__Work instruction__. Word for word, copy out the data below, omitting pictures.

Stored items:
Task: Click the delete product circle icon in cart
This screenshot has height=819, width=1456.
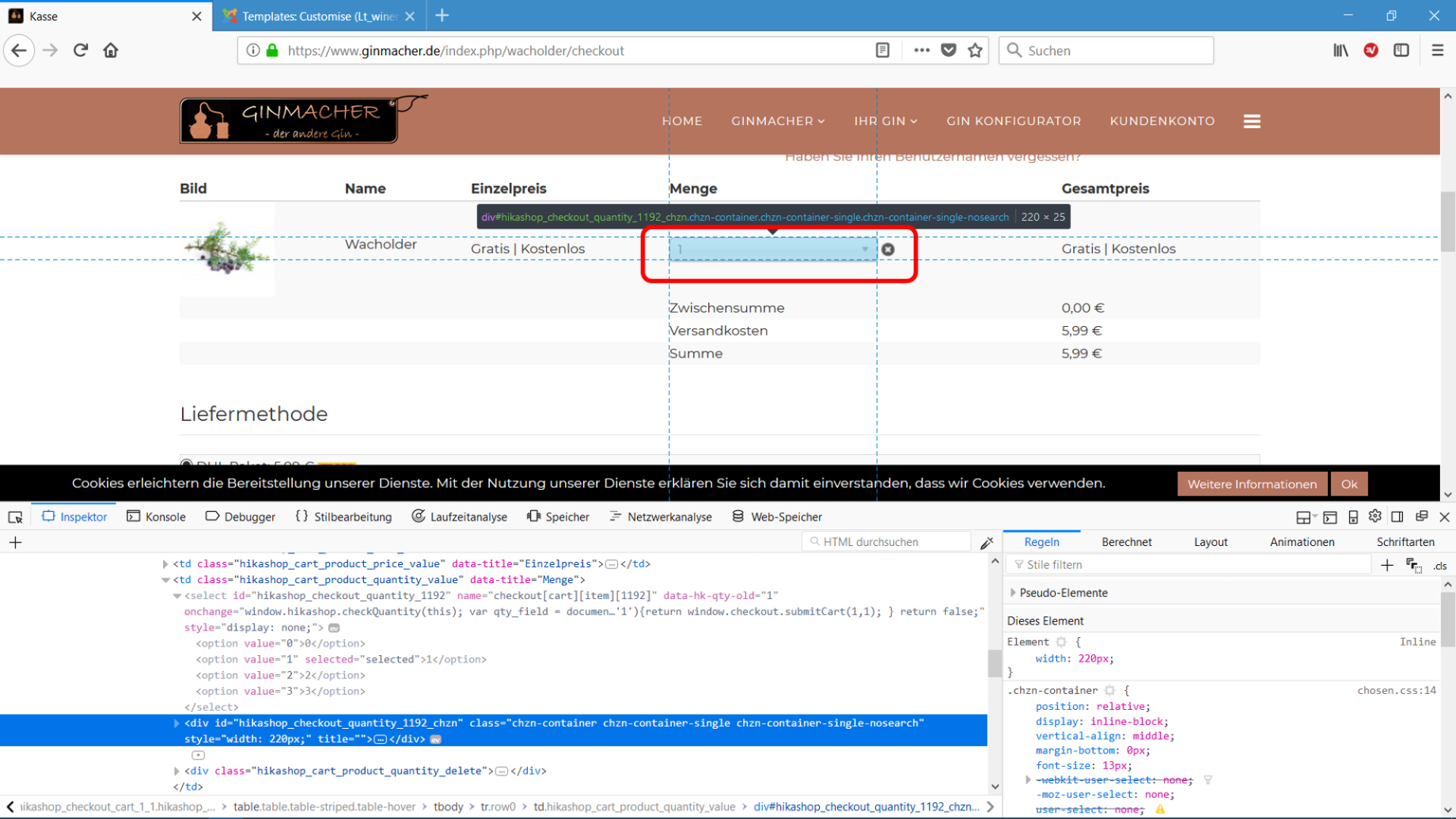Action: pos(888,249)
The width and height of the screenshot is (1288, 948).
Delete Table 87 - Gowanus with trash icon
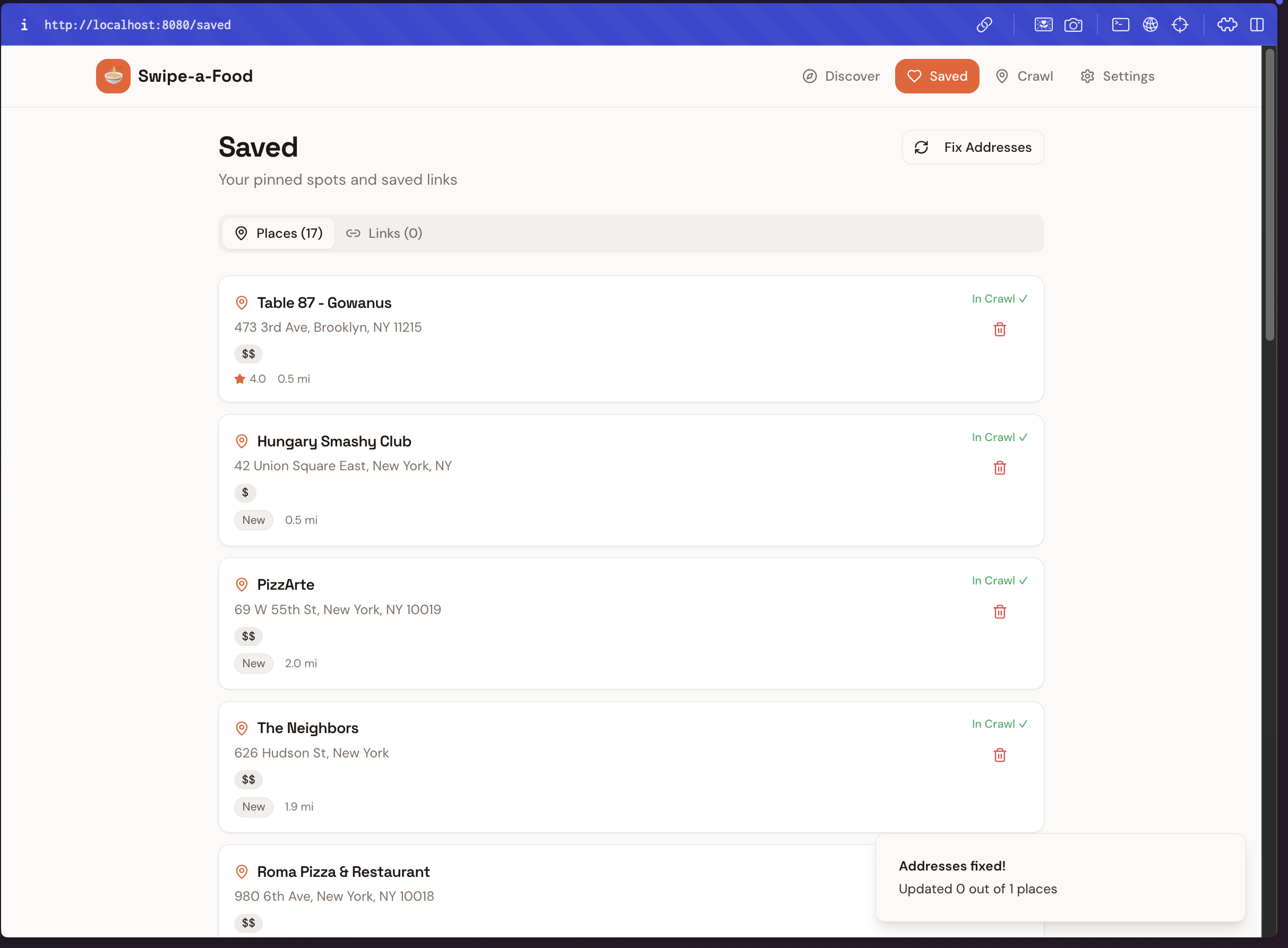(999, 330)
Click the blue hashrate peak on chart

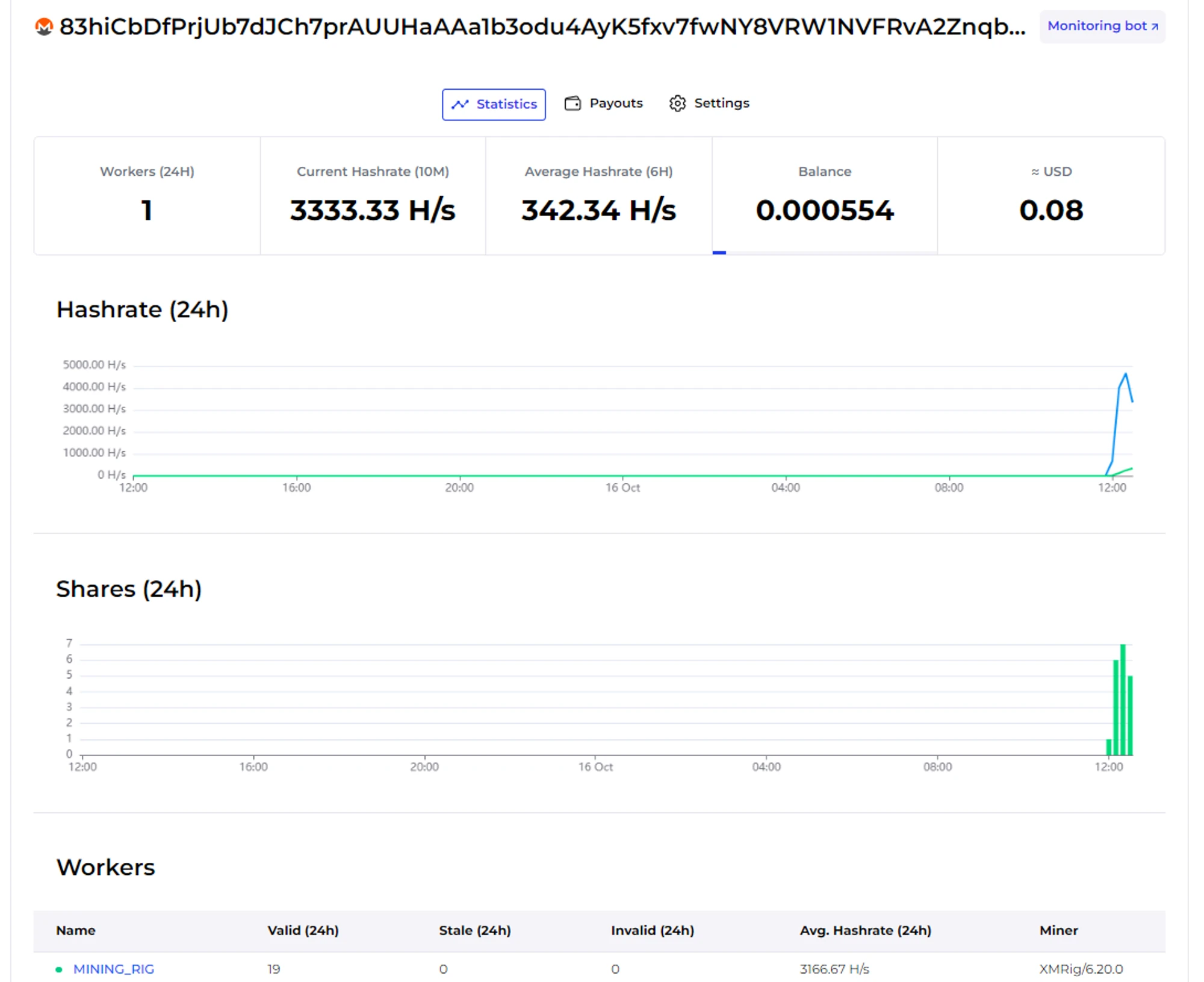1125,375
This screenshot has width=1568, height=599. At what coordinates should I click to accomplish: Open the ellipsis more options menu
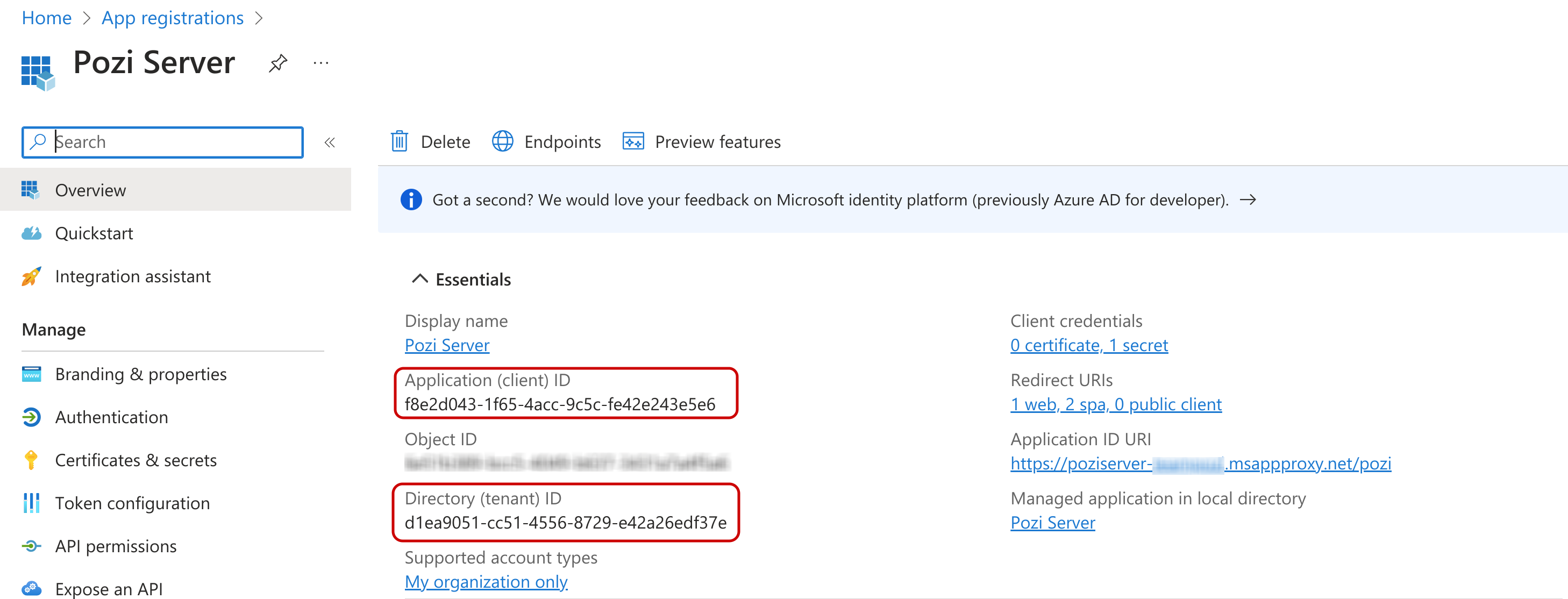321,63
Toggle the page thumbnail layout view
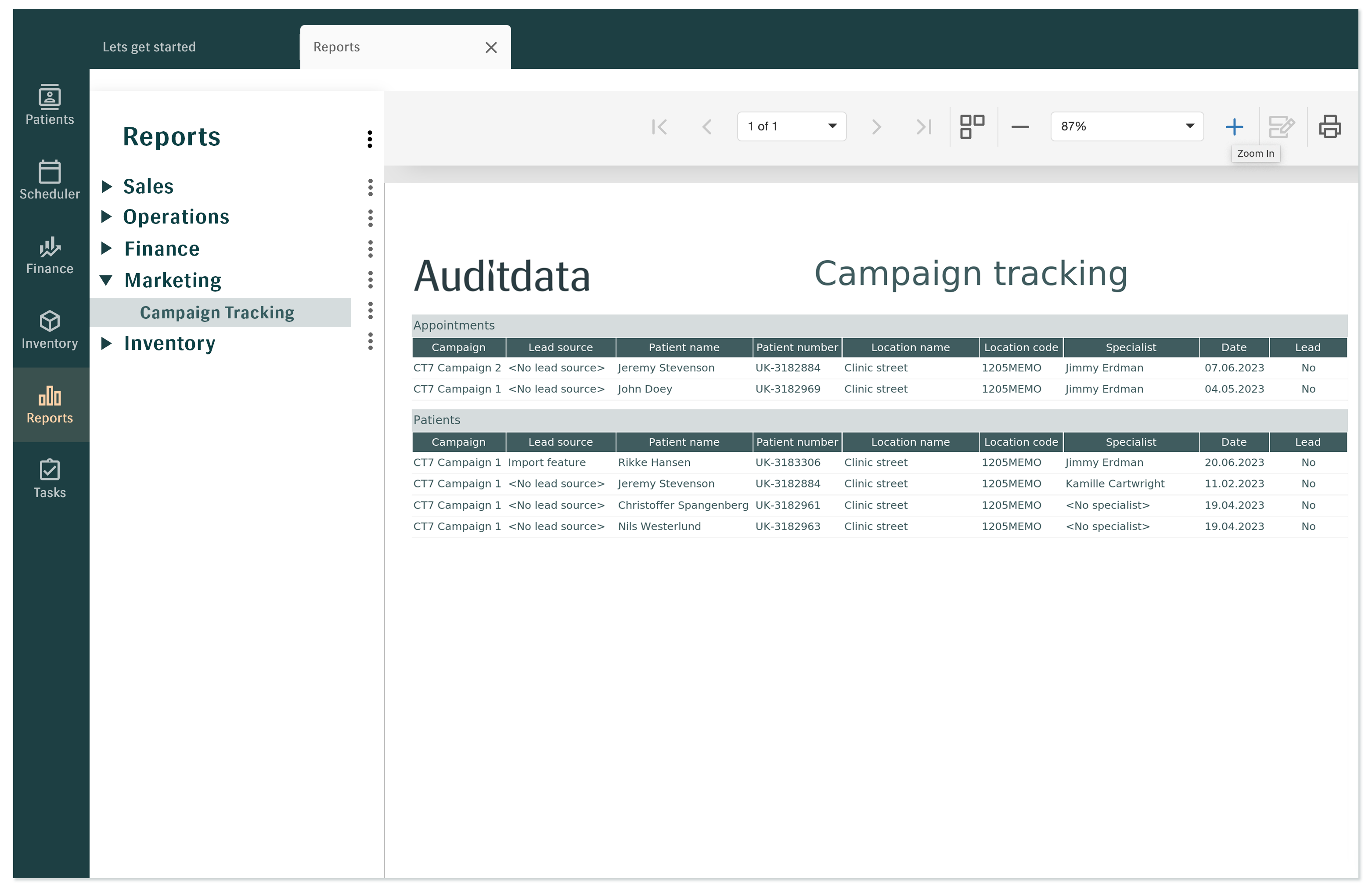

__Solution to this problem__.
Task: Click the delete product circle icon in cart
This screenshot has height=819, width=1456.
Action: pos(888,249)
The width and height of the screenshot is (1288, 948).
Delete Table 87 - Gowanus with trash icon
(999, 330)
Click the blue hashrate peak on chart

1125,375
This screenshot has width=1568, height=599. At what coordinates should I click to accomplish: Open the ellipsis more options menu
321,63
Toggle the page thumbnail layout view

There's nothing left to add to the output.